Within mammals, dog stands out due to its much greater homology to humans. The similarities include higher percentage identity, possessing more PDX-1–binding A boxes and GG elements, and having a CRE site that is identical to human. It is interesting to speculate whether these likenesses between a carnivore and omnivore correlate to the increased contribution of meat in the human diet over evolutionary time compared with other primates.
The chicken and zebrafish insulin promoters bear no obvious homology with mammals and exhibit a dearth of readily discernible regulatory elements.
Investigations based on rodents and their insulin genes have provided invaluable insights into diabetes and the workings of insulin promoters. However, the findings reported here illustrate that notable dissimilarities exist between the human and rodent promoters, which may reflect both divergence and the degree to which these promoters have been studied. The atypical characteristics of rodent insulin promoters are exemplified most manifestly with the rat insulin 1 promoter, whose unusual attributes include an active dominant CCAAT site overlapping the single CRE site, HNF-1α, and HNF-4α regulatory elements; a functional Isl-1 binding site at A3/A4; a STAT-3 binding site; a potential COUP-TFII binding site; a consensus-containing E2 site; loss of GG boxes; lower conservation of A3 flanking regions; and changed spacing between regulatory elements in the C1-E1-A1 module leading to alternative synergistic interactions. The most plausible basis for the complexity of rodent insulin promoters is the duplication of their associated genes. Gene duplication can lead to functional divergence of the cis-regulatory elements (135,136) that can be swift even in recently duplicated genes (137). In addition, the signaling pathways regulating an essential gene like insulin will undoubtedly incorporate redundancy to extend responses and to act as a buffer against the consequences of mutation of key components. The fundamental differences in regulatory elements should serve as a salutary warning to be cautious when extrapolating rodent-based data to humans.

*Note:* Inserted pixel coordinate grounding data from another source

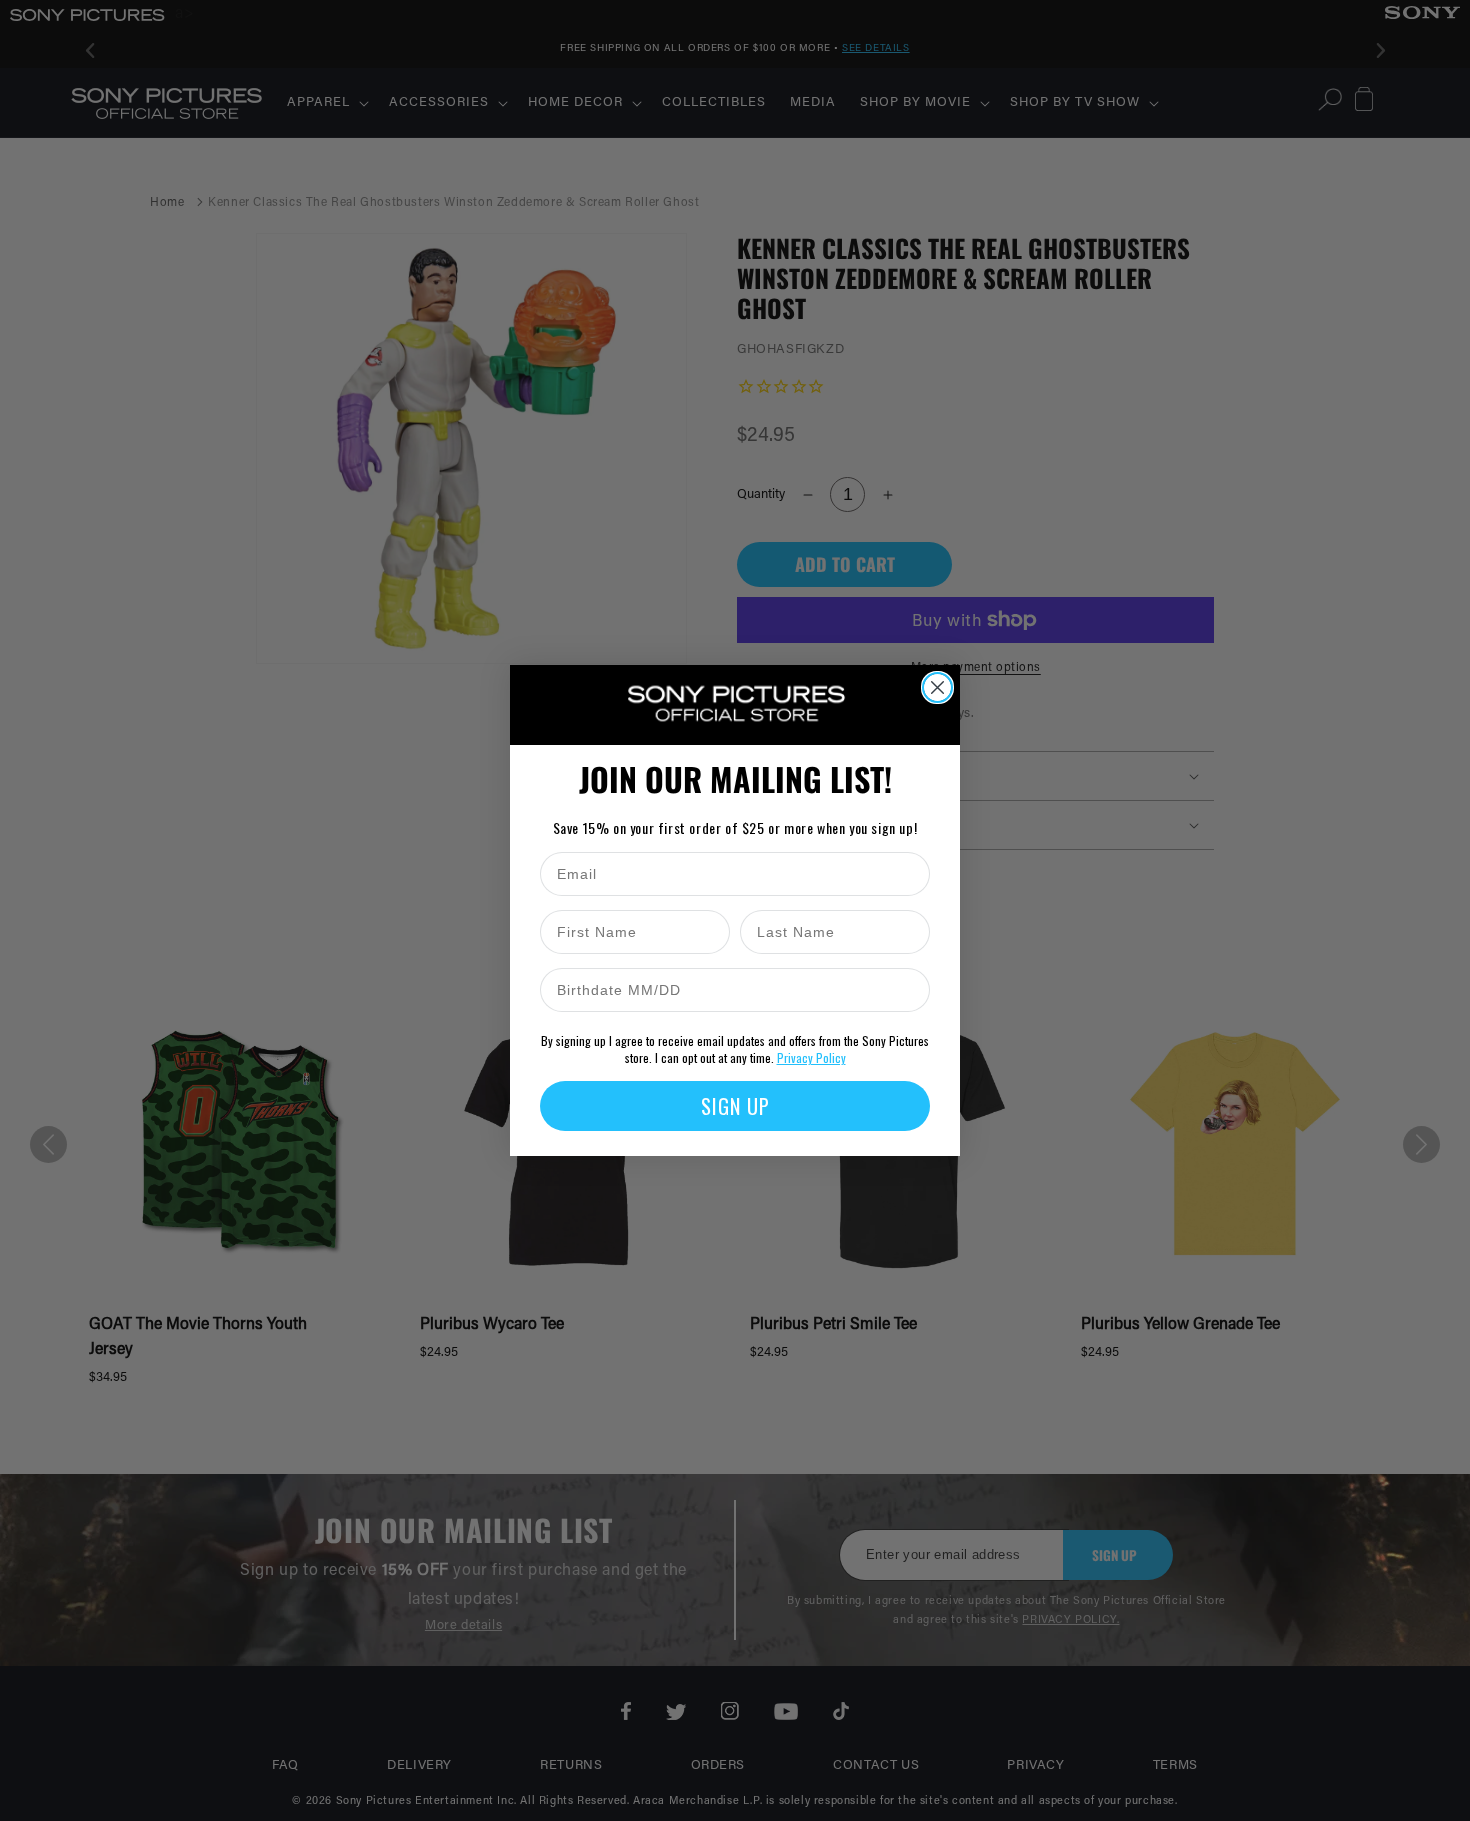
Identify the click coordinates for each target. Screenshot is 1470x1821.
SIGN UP (735, 1106)
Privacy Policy (811, 1057)
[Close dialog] (937, 687)
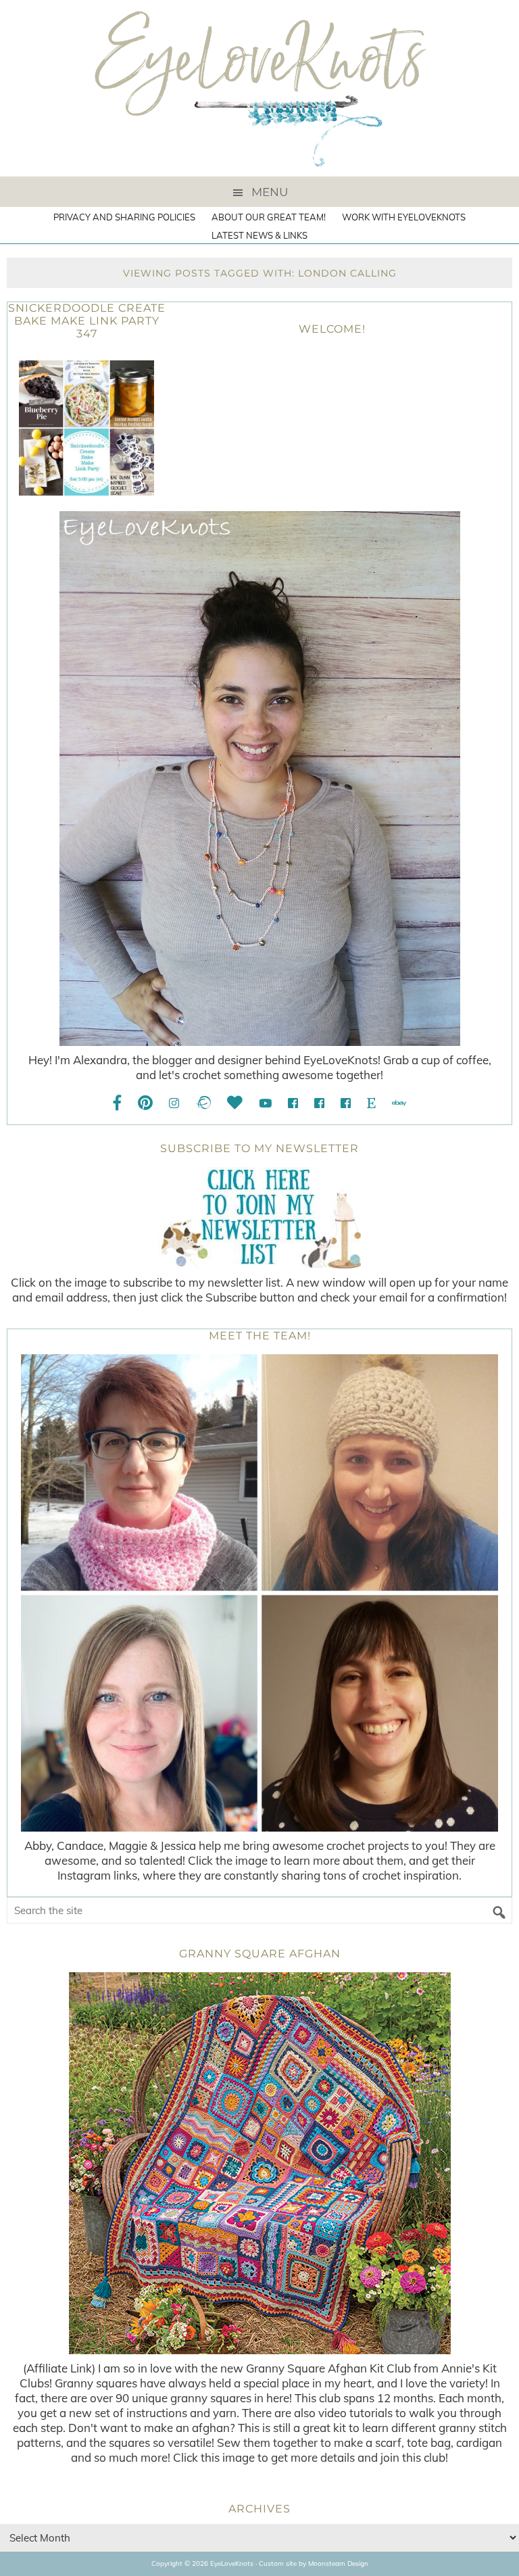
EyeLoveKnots (259, 88)
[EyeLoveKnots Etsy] (371, 1103)
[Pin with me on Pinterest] (145, 1103)
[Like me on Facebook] (118, 1103)
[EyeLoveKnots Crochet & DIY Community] (293, 1103)
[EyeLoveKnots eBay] (399, 1103)
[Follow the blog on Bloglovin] (235, 1103)
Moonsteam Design (338, 2563)
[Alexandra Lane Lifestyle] (346, 1103)
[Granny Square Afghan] (259, 2163)
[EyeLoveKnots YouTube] (265, 1103)
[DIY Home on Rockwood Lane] (319, 1103)
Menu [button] (269, 192)
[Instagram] (174, 1103)
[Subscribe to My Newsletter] (259, 1217)
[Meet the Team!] (259, 1593)
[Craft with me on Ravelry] (203, 1103)
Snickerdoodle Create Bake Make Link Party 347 (87, 321)
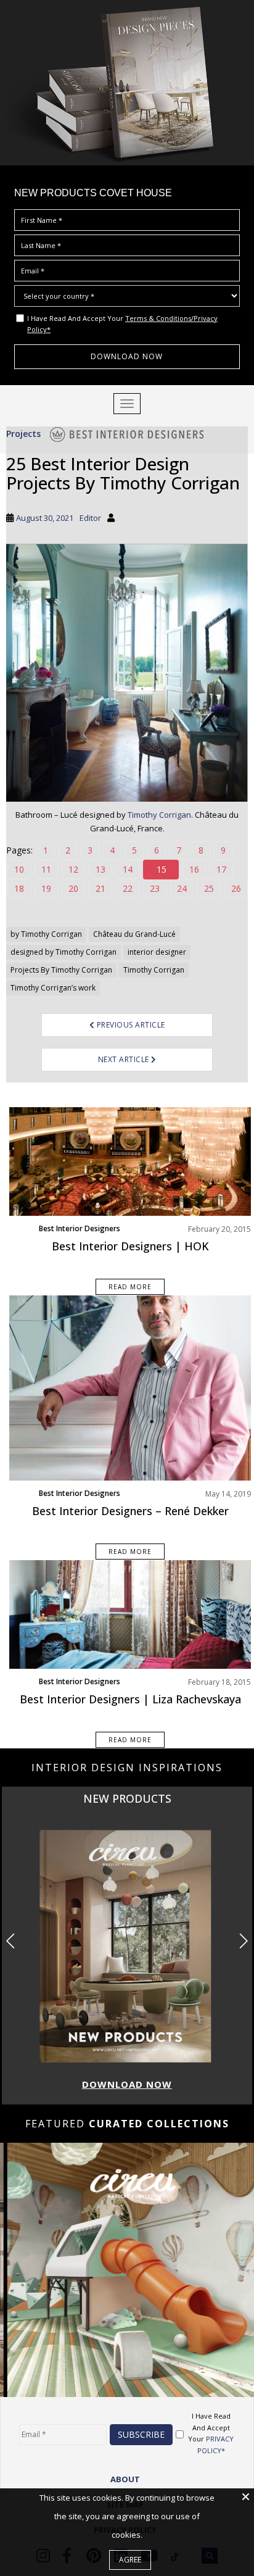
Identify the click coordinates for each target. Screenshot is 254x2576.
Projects (23, 433)
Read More (130, 1286)
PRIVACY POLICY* (215, 2444)
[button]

A major obstacle in diabetes research has been the lack of a human pancreatic β-cell line that is functionally equivalent to primary β-cells. It is essential that new human β-cell lines be developed and widely distributed in order that physiologically and medically relevant studies on the human insulin promoter can be carried out. This is especially true of in vivo epigenetic and ChIP-based experiments that will accurately map the position and define the role of nucleosomes and undoubtedly help to unravel the precise mechanisms responsible for insulin gene regulation.
These are exciting times as genome sequencing progresses rapidly. The availability of insulin genes from a wider range of species will provide tools that will permit the relatively straightforward answering of points raised in this report and allow us to advance our comprehension and appreciation of the subtle and sophisticated insulin promoter.